In the UK we produce as much in five days as it takes the French only four. We suffer from LPS – Low Productivity Syndrome.
But solving our productivity crisis is not straightforward. If you produce things or products, then it may be more soluble: where we might have turned out 100 widgets a day, now if 120 emerge, then that’s a straight 20% increase.
In comms, it’s not so simple. Yes, we can measure the number of news releases we send out, the number of tweets, the number of new followers, even the number of strategies or campaigns we produce, but unless they result in outcomes that those who employ us actually value then we may be simply creating more stuff.
Leaders have the same issue if they stick to simple metrics. Simply attending more meetings, writing more strategies or briefing more executive members will not necessarily result in greater productivity. In fact, in that sphere more activity can be counter productive. In areas where the focus is on outcomes (those that really matter), productivity can be harder to measure.

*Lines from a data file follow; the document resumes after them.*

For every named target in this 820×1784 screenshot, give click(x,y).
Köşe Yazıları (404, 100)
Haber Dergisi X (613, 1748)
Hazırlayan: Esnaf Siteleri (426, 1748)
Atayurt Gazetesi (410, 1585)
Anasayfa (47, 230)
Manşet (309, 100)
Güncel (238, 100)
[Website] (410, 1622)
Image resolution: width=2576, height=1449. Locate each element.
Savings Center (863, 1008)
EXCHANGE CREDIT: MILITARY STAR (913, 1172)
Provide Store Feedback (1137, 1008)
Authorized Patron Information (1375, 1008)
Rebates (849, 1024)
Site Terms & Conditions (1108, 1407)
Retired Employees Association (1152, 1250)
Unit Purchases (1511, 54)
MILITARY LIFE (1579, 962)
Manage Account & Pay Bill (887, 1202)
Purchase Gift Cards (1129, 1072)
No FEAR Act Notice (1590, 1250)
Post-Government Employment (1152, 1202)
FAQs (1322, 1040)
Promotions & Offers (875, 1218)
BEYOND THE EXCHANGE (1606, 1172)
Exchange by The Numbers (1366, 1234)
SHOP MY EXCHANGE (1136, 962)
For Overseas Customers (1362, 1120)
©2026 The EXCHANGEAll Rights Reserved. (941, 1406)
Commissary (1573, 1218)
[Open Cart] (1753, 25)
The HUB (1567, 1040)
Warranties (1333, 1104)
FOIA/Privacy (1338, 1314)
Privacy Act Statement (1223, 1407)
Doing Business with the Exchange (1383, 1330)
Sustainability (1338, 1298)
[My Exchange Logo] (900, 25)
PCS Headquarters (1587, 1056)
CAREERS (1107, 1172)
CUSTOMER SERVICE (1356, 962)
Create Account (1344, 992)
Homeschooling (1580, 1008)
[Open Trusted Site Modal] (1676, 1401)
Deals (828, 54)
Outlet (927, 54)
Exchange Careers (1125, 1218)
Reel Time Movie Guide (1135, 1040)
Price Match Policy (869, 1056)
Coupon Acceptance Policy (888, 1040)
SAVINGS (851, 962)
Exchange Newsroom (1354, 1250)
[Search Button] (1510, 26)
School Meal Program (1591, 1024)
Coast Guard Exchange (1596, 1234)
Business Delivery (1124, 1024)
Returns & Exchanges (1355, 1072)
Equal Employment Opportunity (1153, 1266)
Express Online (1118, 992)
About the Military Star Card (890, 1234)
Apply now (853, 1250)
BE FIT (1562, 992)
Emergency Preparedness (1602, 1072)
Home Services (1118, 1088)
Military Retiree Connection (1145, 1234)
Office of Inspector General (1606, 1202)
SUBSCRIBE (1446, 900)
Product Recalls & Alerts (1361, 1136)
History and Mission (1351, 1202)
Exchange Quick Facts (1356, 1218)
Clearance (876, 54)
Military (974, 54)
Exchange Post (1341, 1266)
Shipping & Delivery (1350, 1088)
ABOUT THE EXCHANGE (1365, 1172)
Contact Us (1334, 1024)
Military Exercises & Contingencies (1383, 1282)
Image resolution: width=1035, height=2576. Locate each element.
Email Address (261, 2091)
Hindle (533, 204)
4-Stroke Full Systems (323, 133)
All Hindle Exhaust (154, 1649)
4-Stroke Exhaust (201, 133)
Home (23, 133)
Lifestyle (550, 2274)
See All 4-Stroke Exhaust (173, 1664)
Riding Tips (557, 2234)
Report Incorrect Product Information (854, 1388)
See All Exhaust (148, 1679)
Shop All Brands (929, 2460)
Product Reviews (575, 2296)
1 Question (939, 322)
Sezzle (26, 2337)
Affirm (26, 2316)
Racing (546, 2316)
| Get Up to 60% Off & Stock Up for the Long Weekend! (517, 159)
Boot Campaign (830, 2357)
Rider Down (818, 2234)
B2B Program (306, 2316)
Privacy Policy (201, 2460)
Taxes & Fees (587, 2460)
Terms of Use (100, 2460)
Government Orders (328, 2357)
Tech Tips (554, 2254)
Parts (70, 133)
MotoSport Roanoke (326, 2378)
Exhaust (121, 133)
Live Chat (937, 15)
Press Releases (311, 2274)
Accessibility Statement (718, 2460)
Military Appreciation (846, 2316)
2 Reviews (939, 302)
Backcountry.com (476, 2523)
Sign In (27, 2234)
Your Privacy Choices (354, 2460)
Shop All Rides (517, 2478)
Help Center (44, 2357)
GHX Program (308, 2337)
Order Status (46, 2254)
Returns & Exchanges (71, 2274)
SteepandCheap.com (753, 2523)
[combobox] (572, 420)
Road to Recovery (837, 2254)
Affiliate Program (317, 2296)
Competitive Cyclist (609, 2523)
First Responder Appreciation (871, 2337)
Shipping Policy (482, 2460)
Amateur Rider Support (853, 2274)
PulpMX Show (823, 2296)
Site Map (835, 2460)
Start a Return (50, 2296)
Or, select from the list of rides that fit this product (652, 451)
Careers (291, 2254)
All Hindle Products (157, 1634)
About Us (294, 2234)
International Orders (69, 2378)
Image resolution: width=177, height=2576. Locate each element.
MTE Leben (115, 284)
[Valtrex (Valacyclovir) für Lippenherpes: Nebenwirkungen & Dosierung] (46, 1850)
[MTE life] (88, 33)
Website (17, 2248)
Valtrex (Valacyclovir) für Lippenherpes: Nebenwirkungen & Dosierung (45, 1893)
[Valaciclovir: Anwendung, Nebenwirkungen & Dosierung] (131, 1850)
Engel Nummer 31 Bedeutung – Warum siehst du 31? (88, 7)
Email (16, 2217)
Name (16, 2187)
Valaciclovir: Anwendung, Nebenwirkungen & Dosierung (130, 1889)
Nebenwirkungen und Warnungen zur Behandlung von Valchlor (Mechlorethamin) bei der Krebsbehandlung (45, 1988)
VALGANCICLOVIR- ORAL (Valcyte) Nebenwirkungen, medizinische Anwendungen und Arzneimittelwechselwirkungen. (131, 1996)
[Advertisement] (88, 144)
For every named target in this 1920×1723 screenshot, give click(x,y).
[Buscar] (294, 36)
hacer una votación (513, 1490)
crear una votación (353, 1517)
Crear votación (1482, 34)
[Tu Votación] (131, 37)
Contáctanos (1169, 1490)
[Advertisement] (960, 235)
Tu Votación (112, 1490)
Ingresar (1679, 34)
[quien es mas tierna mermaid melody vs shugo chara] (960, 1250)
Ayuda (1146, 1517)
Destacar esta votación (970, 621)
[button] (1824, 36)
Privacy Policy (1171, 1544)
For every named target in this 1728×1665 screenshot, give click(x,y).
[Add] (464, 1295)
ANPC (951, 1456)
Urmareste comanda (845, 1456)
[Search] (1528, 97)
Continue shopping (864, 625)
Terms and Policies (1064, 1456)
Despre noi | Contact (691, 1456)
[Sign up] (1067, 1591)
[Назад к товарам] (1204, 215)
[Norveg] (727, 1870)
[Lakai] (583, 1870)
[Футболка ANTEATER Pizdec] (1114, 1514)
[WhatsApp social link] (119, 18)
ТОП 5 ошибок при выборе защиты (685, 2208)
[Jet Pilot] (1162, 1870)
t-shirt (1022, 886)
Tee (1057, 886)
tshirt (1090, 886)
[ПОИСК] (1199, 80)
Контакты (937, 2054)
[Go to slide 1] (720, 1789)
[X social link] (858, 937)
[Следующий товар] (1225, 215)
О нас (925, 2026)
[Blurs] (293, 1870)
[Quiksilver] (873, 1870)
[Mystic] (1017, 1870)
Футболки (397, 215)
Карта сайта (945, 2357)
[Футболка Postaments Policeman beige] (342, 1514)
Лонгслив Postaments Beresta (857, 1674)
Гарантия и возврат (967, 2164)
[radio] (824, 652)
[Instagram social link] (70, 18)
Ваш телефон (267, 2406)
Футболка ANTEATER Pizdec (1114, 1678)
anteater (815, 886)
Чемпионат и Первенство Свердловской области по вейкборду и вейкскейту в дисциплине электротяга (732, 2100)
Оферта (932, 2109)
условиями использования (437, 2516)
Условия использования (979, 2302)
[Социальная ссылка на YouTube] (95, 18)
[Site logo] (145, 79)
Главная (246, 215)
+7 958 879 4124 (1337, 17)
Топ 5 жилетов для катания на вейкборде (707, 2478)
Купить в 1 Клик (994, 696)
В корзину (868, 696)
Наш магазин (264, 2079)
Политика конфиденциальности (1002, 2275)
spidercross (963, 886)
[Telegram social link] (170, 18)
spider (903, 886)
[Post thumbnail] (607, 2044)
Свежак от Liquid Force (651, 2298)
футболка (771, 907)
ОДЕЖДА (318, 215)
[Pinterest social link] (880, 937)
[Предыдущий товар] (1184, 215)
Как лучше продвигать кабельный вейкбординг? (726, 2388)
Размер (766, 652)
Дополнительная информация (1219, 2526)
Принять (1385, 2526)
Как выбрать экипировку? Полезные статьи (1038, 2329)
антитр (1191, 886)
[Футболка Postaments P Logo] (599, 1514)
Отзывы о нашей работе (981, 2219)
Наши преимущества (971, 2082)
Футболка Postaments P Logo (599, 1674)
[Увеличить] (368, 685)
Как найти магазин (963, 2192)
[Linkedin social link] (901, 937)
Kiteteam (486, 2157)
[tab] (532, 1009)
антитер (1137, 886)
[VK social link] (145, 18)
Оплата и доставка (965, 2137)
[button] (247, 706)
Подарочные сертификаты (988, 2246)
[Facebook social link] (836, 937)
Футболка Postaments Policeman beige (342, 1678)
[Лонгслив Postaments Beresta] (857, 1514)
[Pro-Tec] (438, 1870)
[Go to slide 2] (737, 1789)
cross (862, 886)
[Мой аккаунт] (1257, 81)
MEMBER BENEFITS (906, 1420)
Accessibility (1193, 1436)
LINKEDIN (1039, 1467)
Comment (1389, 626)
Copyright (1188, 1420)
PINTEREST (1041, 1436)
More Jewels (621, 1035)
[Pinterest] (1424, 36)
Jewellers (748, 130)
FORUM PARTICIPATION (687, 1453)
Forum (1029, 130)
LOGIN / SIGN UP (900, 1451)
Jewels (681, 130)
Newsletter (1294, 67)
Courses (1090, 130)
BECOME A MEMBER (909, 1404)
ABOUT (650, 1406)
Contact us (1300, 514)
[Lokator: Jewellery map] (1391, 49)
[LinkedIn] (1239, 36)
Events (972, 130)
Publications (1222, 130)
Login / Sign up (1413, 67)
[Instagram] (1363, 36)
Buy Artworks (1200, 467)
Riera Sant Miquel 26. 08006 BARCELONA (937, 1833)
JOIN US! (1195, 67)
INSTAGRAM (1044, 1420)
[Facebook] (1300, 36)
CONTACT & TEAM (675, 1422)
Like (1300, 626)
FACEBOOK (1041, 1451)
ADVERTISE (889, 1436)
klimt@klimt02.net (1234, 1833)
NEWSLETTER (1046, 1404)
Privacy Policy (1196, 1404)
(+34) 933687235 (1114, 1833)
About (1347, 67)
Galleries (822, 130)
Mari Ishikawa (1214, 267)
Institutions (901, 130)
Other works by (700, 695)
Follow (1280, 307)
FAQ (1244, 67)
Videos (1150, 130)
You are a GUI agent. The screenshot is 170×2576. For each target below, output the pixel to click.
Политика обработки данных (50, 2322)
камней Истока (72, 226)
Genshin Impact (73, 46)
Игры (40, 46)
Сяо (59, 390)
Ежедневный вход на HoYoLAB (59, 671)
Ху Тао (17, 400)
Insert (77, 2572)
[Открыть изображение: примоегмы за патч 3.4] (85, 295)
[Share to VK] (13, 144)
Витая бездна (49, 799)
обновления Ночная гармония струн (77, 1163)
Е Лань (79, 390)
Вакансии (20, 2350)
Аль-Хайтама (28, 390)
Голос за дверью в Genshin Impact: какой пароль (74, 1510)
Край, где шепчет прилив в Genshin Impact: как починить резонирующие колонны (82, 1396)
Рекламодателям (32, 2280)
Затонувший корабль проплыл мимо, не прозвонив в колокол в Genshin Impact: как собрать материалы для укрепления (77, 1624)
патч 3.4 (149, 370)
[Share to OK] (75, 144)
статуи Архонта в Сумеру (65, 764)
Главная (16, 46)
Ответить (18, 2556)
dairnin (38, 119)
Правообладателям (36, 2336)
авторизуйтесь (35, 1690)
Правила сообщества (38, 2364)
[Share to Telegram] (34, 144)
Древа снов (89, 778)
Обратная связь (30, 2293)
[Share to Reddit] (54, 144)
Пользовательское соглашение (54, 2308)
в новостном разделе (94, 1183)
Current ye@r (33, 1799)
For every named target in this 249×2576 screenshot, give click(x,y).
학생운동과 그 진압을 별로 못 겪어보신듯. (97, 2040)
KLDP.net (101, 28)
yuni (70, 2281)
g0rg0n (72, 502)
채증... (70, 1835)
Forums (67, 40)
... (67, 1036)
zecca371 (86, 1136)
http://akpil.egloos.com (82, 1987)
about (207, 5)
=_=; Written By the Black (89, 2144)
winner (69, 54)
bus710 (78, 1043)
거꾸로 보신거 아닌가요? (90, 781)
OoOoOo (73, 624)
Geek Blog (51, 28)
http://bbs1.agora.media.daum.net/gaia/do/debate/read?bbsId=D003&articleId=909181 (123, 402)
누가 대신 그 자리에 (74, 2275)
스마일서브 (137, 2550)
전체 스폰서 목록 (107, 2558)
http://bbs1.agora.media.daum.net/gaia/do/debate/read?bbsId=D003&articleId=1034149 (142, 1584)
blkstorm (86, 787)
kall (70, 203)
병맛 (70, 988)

Getting back to basics might help us – restating the central point of comms. For me, the key outcomes in comms focus on changing what people know, feel, do or perceive. Who those “people” are will change depending upon the brief.
But it’s also a lot to do with understanding the counterfactual: what would otherwise happen if comms were not engaged?
And that’s about additionality. A leader may be on the point of putting out a strategy paper laden with reputational risks. Their inability to see others’ points of view and the potential hostages to fortune that their loose wording has potentially created means that without the intervention of a savvy comms person, they would spend days or even weeks trying to explain away their errors. Comms’ additionality could be measured in terms of what this intervention was able to prevent.
Similarly, comms involvement in designing behaviour changing campaigns that result in changing the nature of demand for a service could relieve pressure and allow money to be spent elsewhere. Again, counterfactually, without comms involvement, money may have been wasted and inappropriate demand might have continued to soar.
But unless we are able to focus on the actual value of our interventions and activities in terms of the measurable difference that we are able to make in comms, it’s hard to measure productivity meaningfully at all. Simply producing more stuff in less time won’t necessarily tell us anything.
So if you want to find out how you can be more productive, focus on your current Return on Investment. The equation should be simple enough: what are you able to do in any given week in delivering the measurable outcomes that matter to your organisation? And if you want to be 20% more productive, what would you have to change in your behaviour or what would have to change in the organisation to enable you to be more so?
The mantra “do more for less” still applies. The key is to do more of what matters to the people who pay us. And if you can do 21% more, then you’ll be out-performing the French.